What is a Family Office?

Family Office Reception

Every day large financial institutions are rolling out the new family office arm of their businesses. Maybe it has a different name, or maybe not. It seems today everyone has a family office. This can be unsettling to a client seeking financial assistance because it makes it difficult to even understand what exactly makes a firm a “family office.” How do you know if a firm really does what a family office does?

A traditional family office is a firm established to manage the financial affairs of one family – a single family office (SFO). The primary functions of a SFO are to view the family’s wealth holistically, ensure the family’s money is being managed in the appropriate way based on their objectives, and manage the critical functions needed to execute the strategy. The single family office often sets the mission, strategy, objectives and purpose of the family wealth. Since the family office is established to serve the one family, there are no competing interests.

There are a few distinguishing characteristics and services that separate this unique form of wealth management from the herd:

  • Reconciliation and quality control over all the wealth management providers in a family’s ecosystem of providers;
  • Investment and financial advice provided in the family’s best interest (with no competing interests);
  • Independent and unaffiliated structure;
  • Legal obligation to act as a fiduciary for the family.

 

This form of wealth management can become very costly (staff, infrastructure, etc…), and some SFOs take in additional families to distribute costs and become multi-family offices, or MFOs. Once a SFO becomes a MFO, the firm is often still legally bound to act as a fiduciary – i.e. put their clients’ interests above their own – and represent a different option for families than traditional wealth managers, who are often not legally obligated to put their clients interests above their own.
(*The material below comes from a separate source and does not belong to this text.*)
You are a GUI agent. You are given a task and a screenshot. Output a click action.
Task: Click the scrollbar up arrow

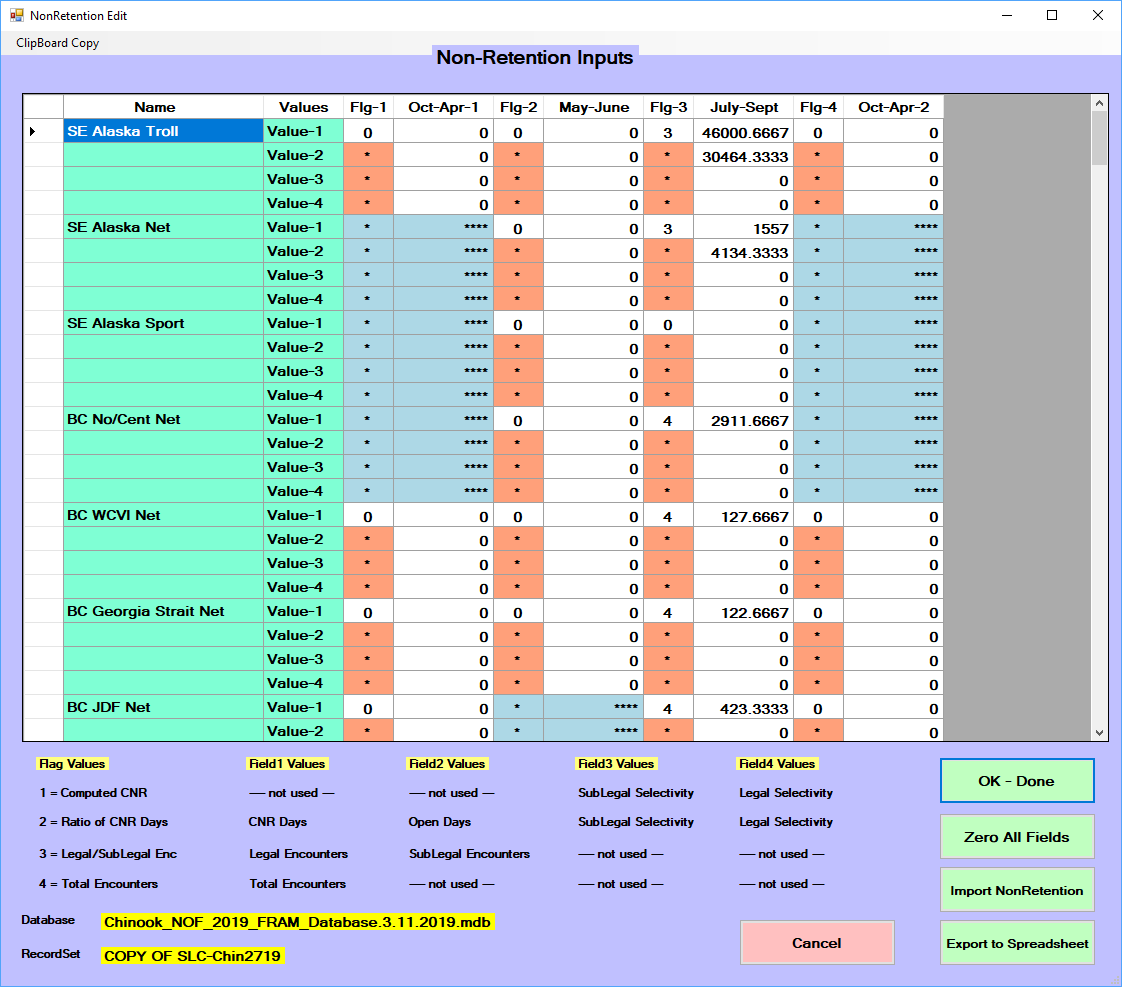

Many MFOs are established as independent advisory firms and ideally do not face actual or potential conflicts of interest often found in larger financial institutions where a sales agenda may be a factor.

Here is the problem: the terms “Family Office” and “Multi-Family Office” are being hijacked as commonplace marketing terminology, making it difficult for a client to know which firm actually performs these services.

The bottom line is that there is some loud market noise around which firms perform which services. The only way to know with certainty is to learn more. For information about this and other critical issues that may affect your family, read our FAQs to shed more light.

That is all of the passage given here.